Adjustment for individual risk factors was performed using a Poisson regression model corrected for over-dispersion. This regression was preferred over Negative Binomial regression due to its efficiency and minimal convergence problems. To ensure the robustness of the model inference, the sandwich estimator approach for standard error calculation was chosen as the most conservative option. Adjusted point estimates of an association were presented as prevalence ratio (PR), to account for the fact that diagnoses included 2 years prior to the metals' evaluation in urine that precluded estimation of relative risk.

  • (b) Identifying the main contributing metals

Finally, the current analysis was aimed to identify the main contributing metals for each of the study outcomes by means of WQS regression. This method accounts for the correlation between the elements and regresses the weighted sum of the exposure (usually, in quantiles) on the health outcome expectation. In the analysis, the outcome was defined as binomially distributed and the metal concentrations as their original values. Different quantile formats, e.g. quintiles, deciles and percentiles, were tested as a part of the sensitivity analysis. This approach has been suggested by Nordberg et al.37 and recently used by Daniel et al. in an investigation of exposure to phthalate and fine-motor functions in children38. This methodology allows accounting for strongly correlated exposures featuring pollutants of any kind that would violate regular analysis due to collinearity. Instead of using all correlated pollutants in one regression, the WQS regression reassigns sets of weights to the pollutants' levels and summarizes them in a weighted sum of pollutants' quantiles. The set of weights best predicting the outcomes is selected and pollutants weights are described.

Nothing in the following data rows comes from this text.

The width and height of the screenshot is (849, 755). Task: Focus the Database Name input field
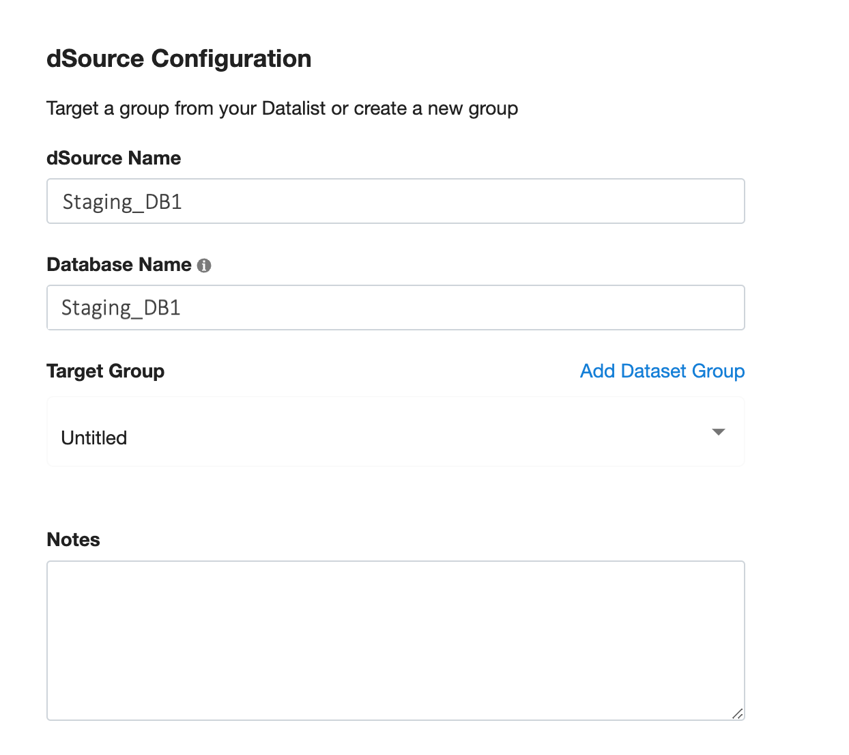click(395, 308)

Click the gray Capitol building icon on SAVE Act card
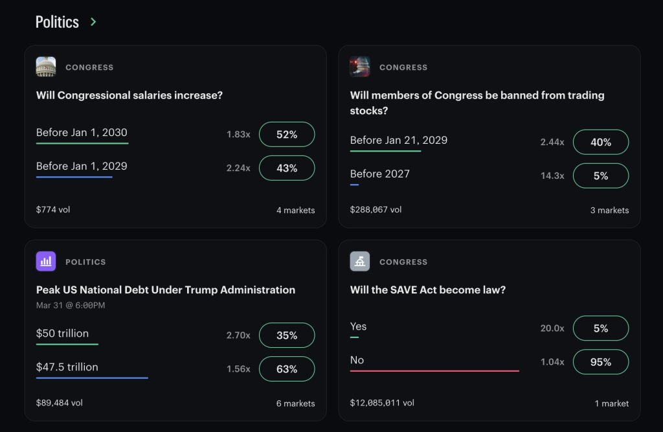(360, 262)
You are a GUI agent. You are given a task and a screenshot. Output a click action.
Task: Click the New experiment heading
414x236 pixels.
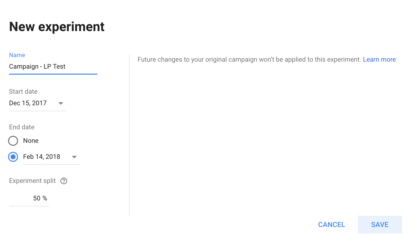(56, 27)
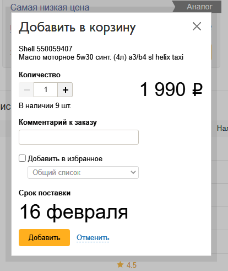Viewport: 228px width, 271px height.
Task: Click the Аналог tag behind the dialog
Action: pos(199,7)
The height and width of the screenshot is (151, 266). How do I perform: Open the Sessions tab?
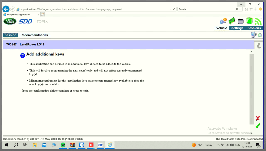254,28
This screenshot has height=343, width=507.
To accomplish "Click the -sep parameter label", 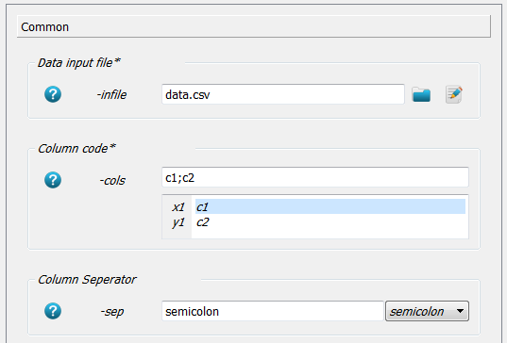I will coord(111,311).
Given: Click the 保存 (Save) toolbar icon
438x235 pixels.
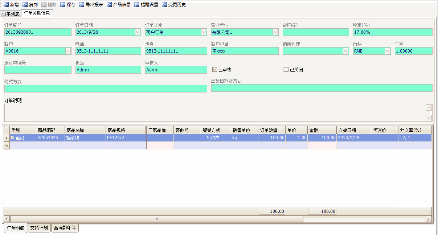Looking at the screenshot, I should click(63, 5).
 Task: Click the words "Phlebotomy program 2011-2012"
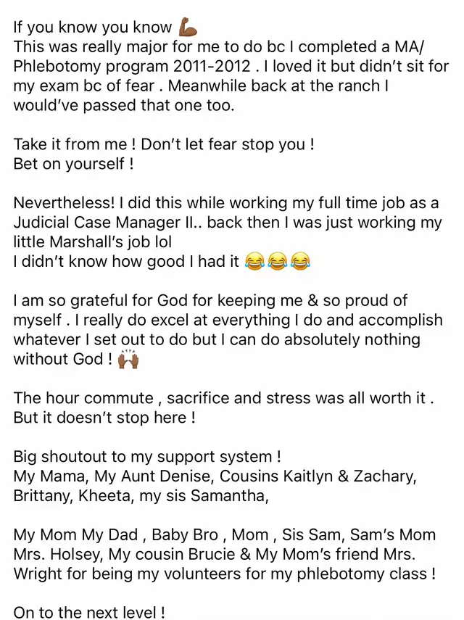point(132,67)
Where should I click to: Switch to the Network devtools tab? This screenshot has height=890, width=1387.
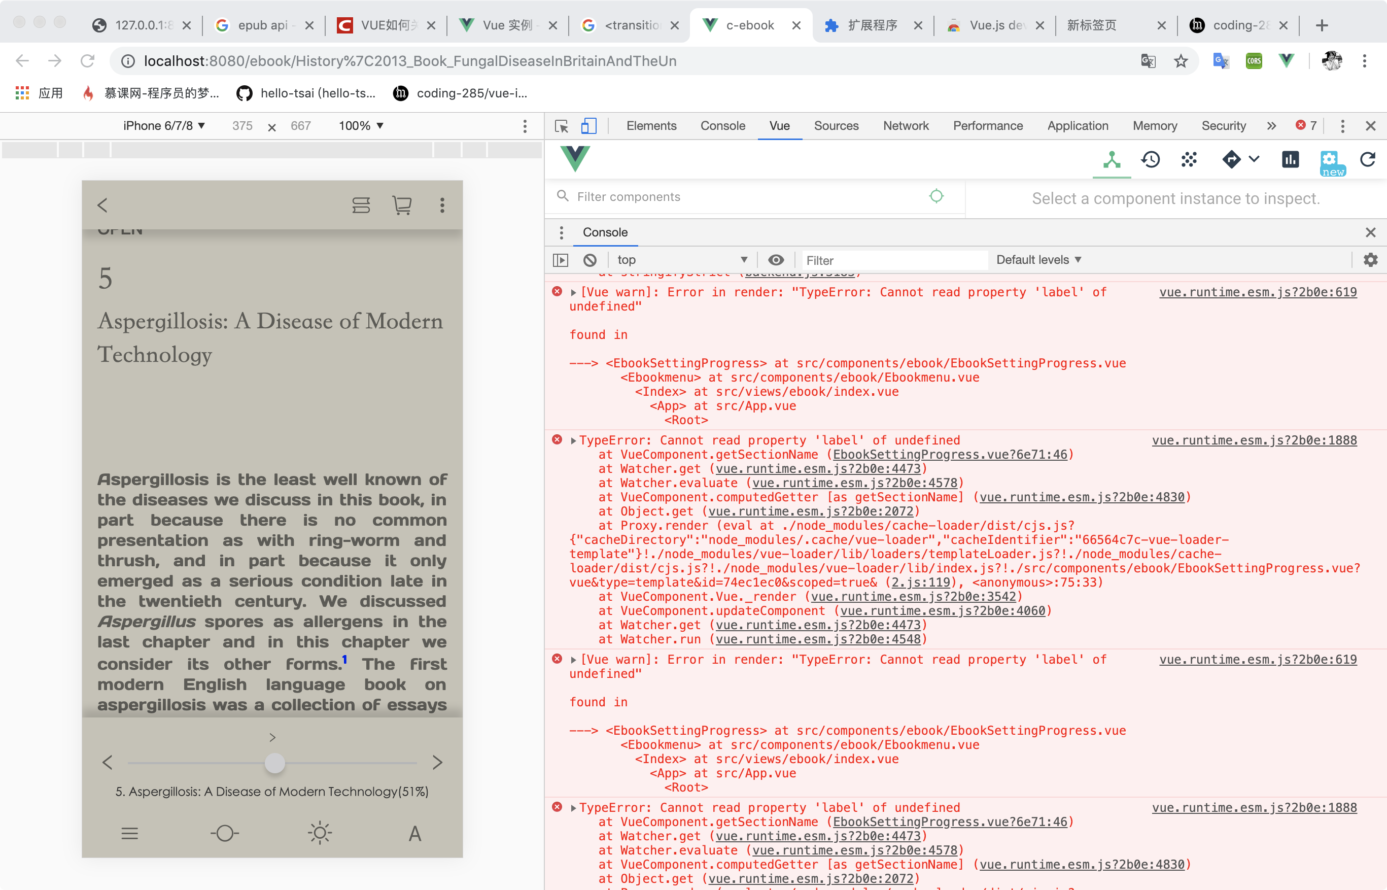coord(905,126)
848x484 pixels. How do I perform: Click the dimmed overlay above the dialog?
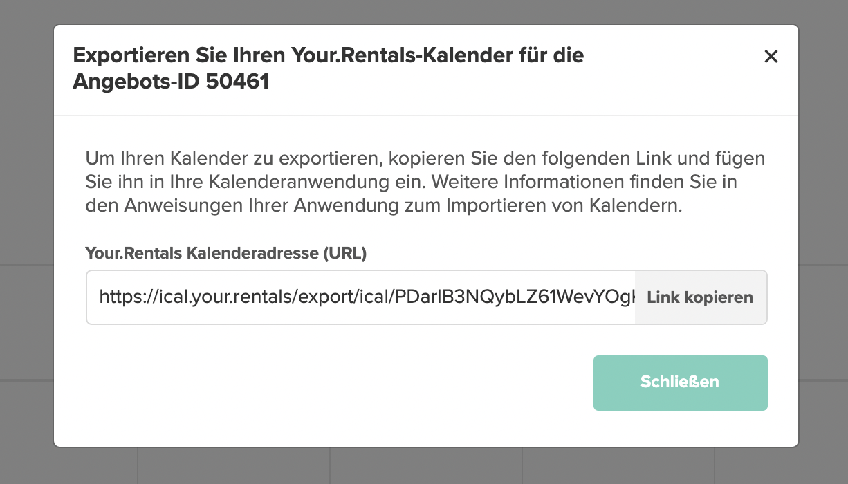[x=424, y=12]
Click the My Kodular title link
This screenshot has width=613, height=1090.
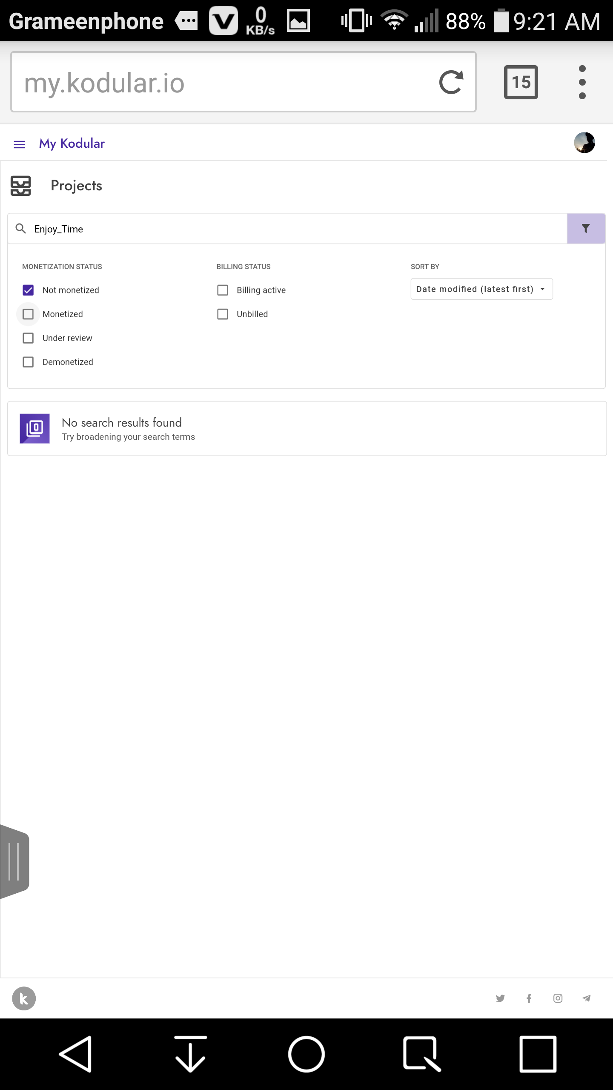(72, 143)
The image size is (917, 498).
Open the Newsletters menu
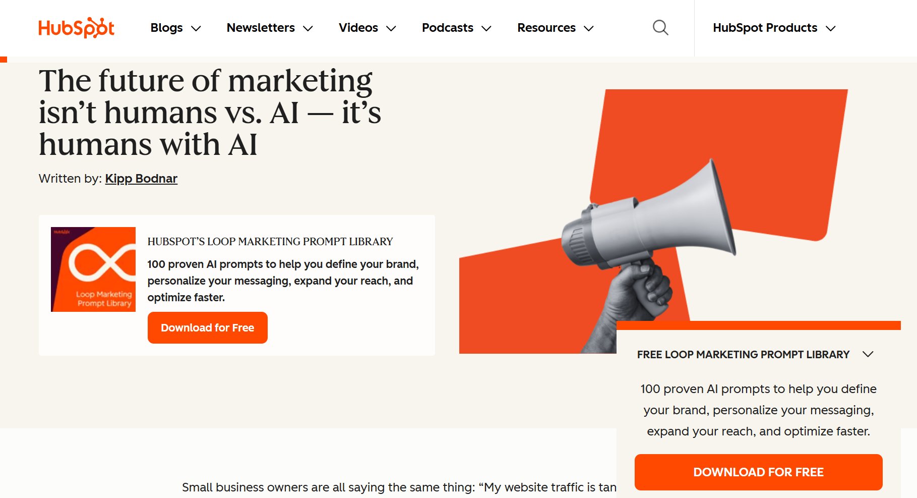click(x=261, y=28)
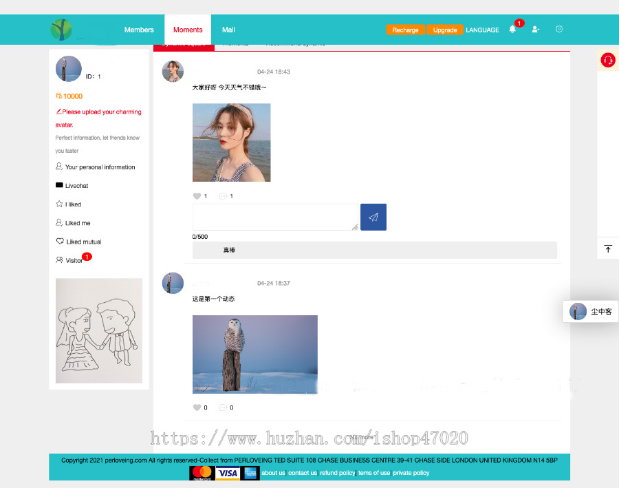Viewport: 619px width, 488px height.
Task: Open the LANGUAGE selector
Action: 482,30
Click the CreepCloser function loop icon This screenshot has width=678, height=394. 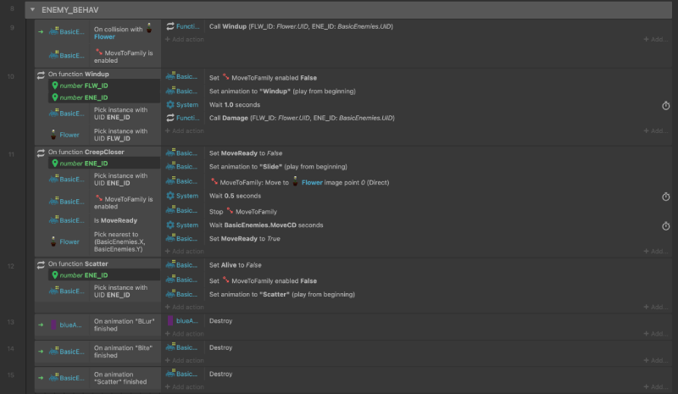(41, 152)
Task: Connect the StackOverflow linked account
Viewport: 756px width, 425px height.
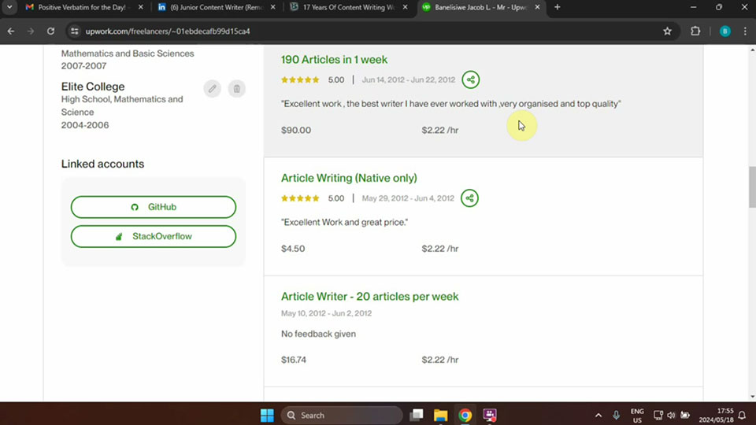Action: click(x=154, y=236)
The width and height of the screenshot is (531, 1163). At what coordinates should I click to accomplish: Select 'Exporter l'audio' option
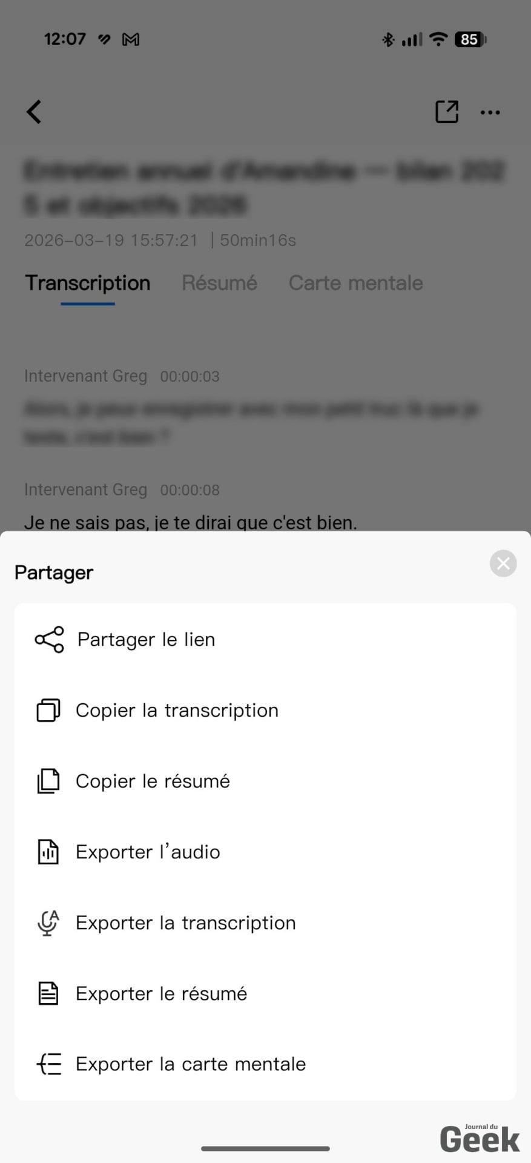click(148, 852)
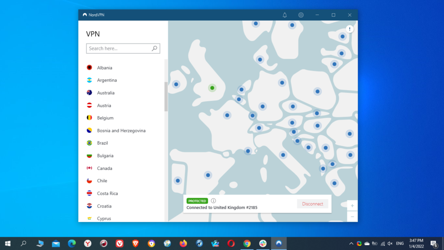Click the connection info icon beside PROTECTED
The width and height of the screenshot is (444, 250).
click(x=213, y=201)
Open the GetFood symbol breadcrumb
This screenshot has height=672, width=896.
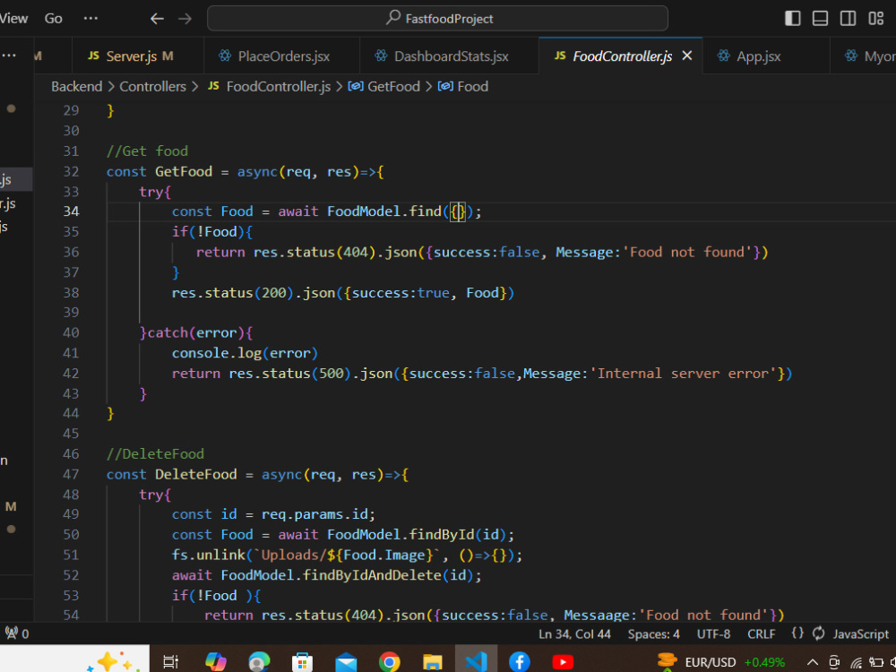click(392, 86)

This methodology was applied to all non-essential metals, i.e. all the metals after excluding Na, K, Mg, Ca, Se, Zn and Cu, as suggested by other researchers39.

Due to the relatively small sample size and yet a large number of metals (in all 18), the number of metals tested by WQS was reduced to 7, based on the previous log-linear multivariable analysis applied separately to each metal. Specifically, 7 metals with the highest point estimates (PRs) were chosen indicating an adverse effect on the outcome (PR > 1), and after adjusting to age in a multivariable analysis. This two-staged approach was aimed to reduce over-fitting in WQS and at the same time, by optimally choosing metals with the most potential on health independently of other covariates.

The analyses were performed using SAS 9.4 and R software. The gWQS package was used for WQS regression analysis. In view of the explorative nature of this analysis, and a relatively small sample size, no correction for multiple comparisons was performed.

The experimental protocol of this study has been approved by the IRB committee of the Soroka University Medical Center, #5017. All experiments were performed in accordance with STROBE, the guidelines relevant for epidemiologists and statisticians in conducting observational studies. The informed consent was obtained from all the study participants.